[Entries on target coordinates]

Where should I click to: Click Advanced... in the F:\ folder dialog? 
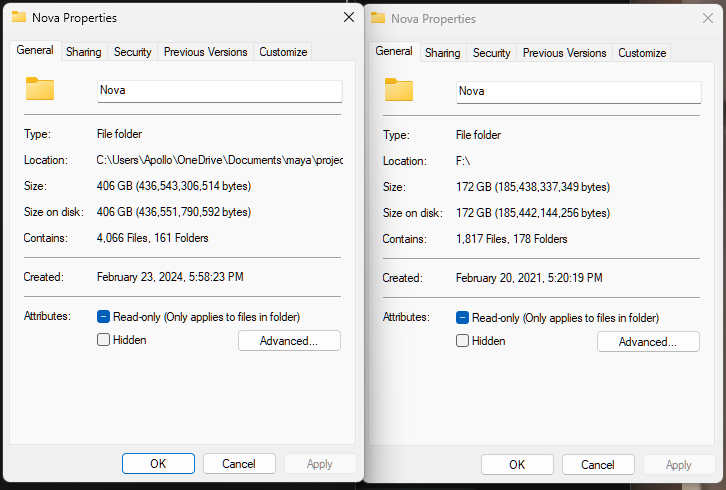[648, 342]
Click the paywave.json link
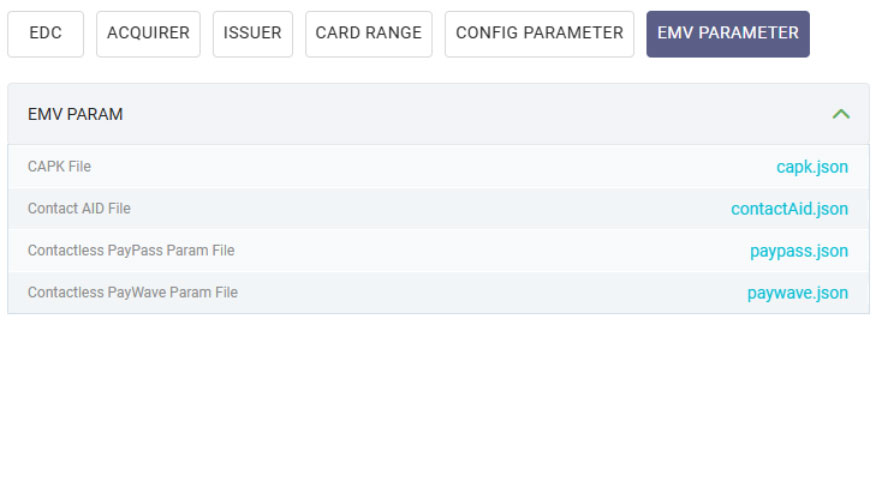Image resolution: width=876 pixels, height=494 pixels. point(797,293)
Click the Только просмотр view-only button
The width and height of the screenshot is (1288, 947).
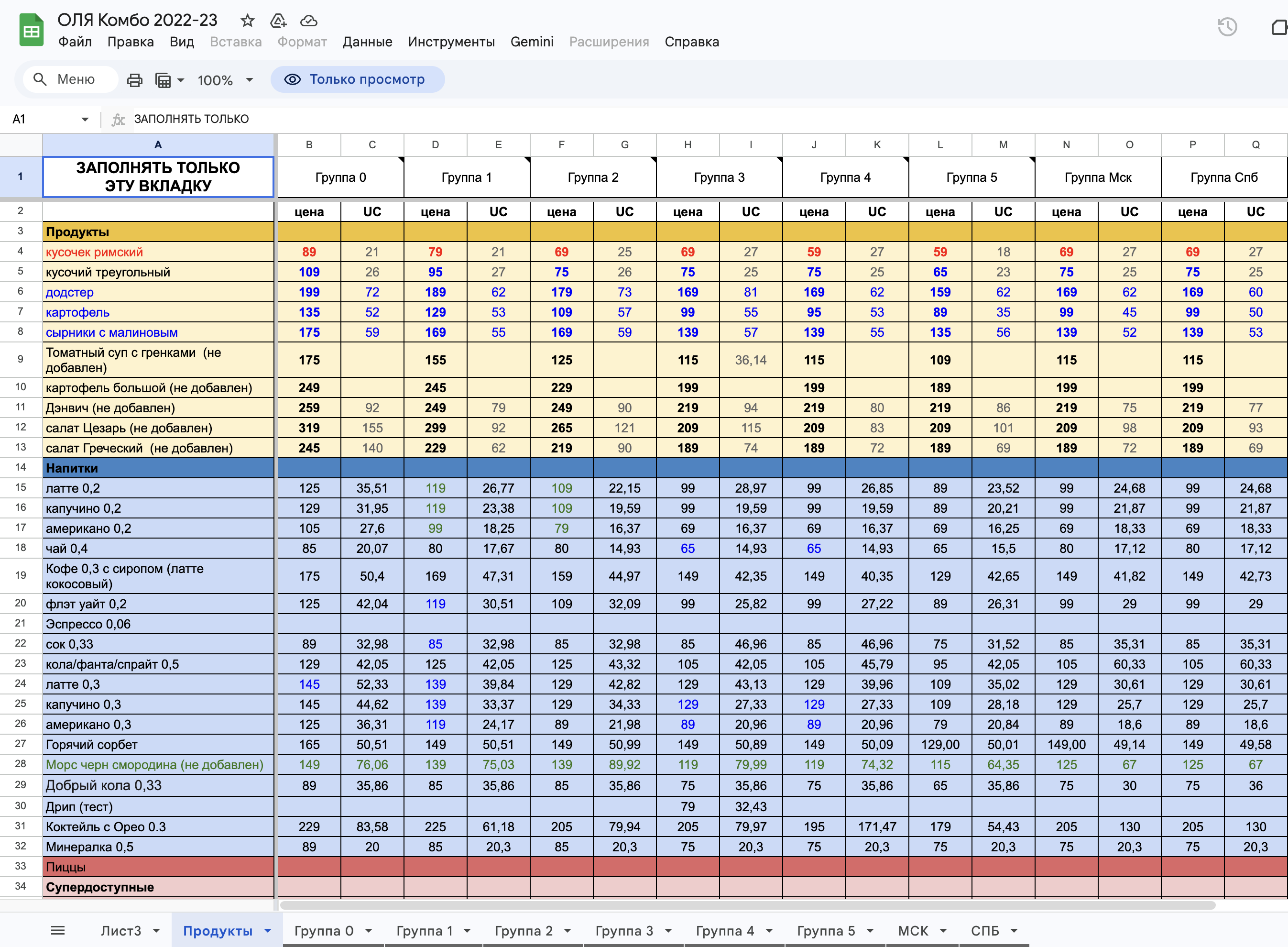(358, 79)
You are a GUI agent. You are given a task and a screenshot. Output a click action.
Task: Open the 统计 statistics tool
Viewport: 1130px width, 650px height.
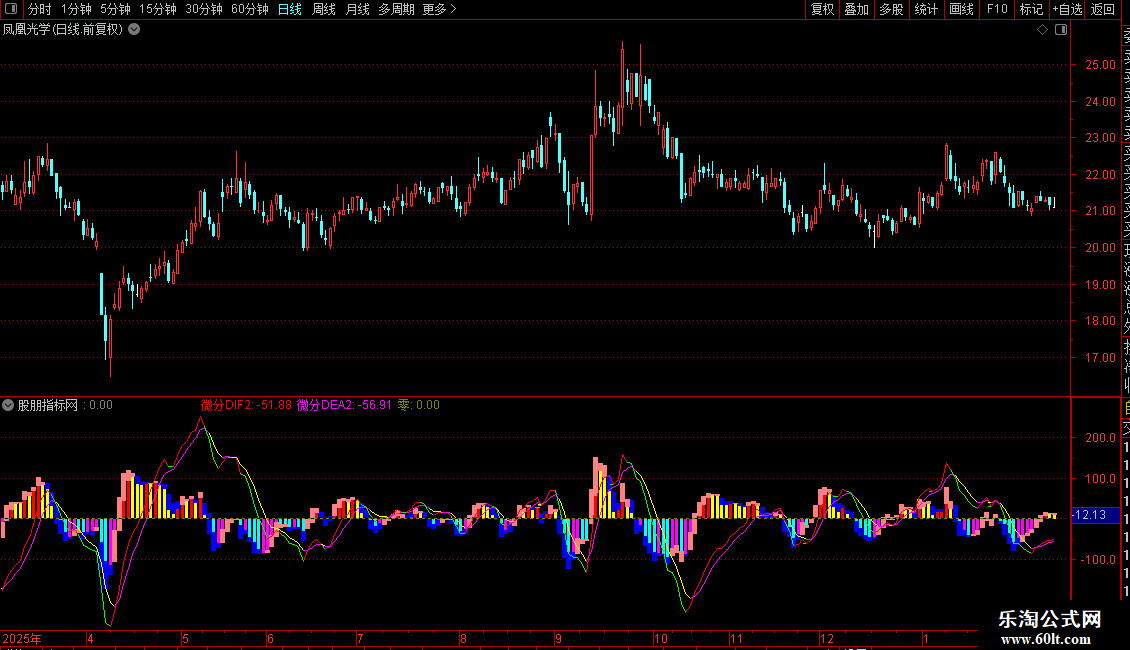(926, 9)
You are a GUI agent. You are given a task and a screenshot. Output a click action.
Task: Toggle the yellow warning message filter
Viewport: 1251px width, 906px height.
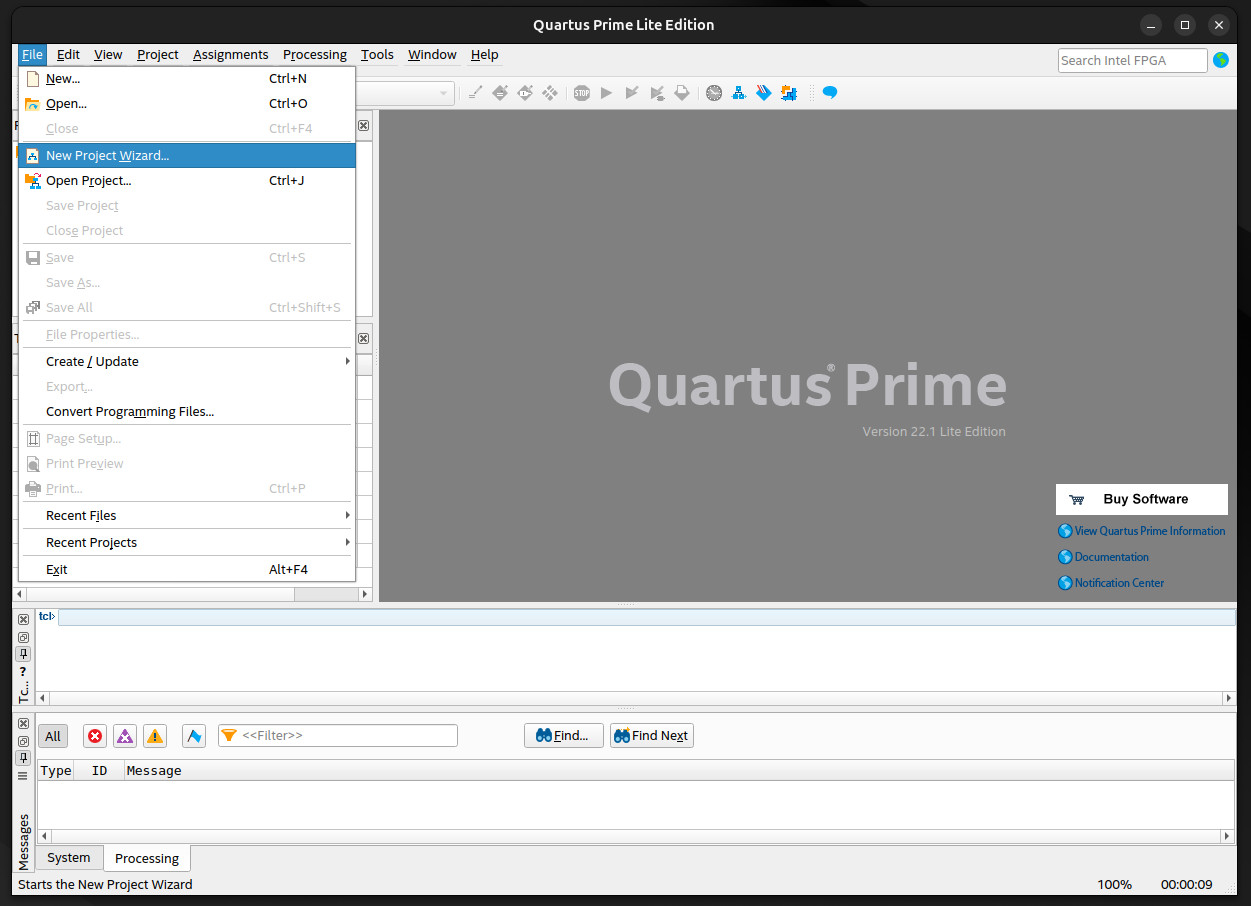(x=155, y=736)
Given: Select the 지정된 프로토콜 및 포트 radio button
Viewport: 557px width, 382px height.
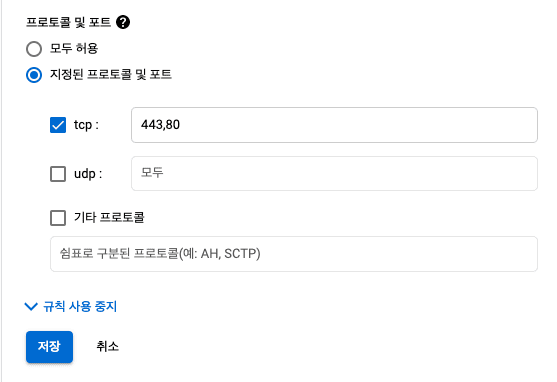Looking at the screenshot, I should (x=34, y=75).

=== TASK REQUIREMENTS ===
Reproduce all of the entries above, swapping each occurrence of "Viewport" for "Screen area" and leaving everything else unchanged. Omit the pictures from your answer.

=== RESULT OF THIS EXERCISE ===
Where should I click to: Click Advanced... in the F:\ folder dialog? 
[648, 342]
Click the paywave.json link
Image resolution: width=876 pixels, height=494 pixels. point(797,293)
Click the Только просмотр view-only button
The width and height of the screenshot is (1288, 947).
(358, 79)
You are a GUI agent. You are given a task and a screenshot. Output a click action.
Task: Open the 统计 statistics tool
Screen area: 1130px width, 650px height.
(926, 9)
You are a GUI agent. You are given a task and a screenshot. Output a click action.
Task: Toggle the yellow warning message filter
Screen area: 1251px width, 906px height.
(x=155, y=736)
Given: Select the 지정된 프로토콜 및 포트 radio button
Screen area: 557px width, 382px height.
Looking at the screenshot, I should (x=34, y=75).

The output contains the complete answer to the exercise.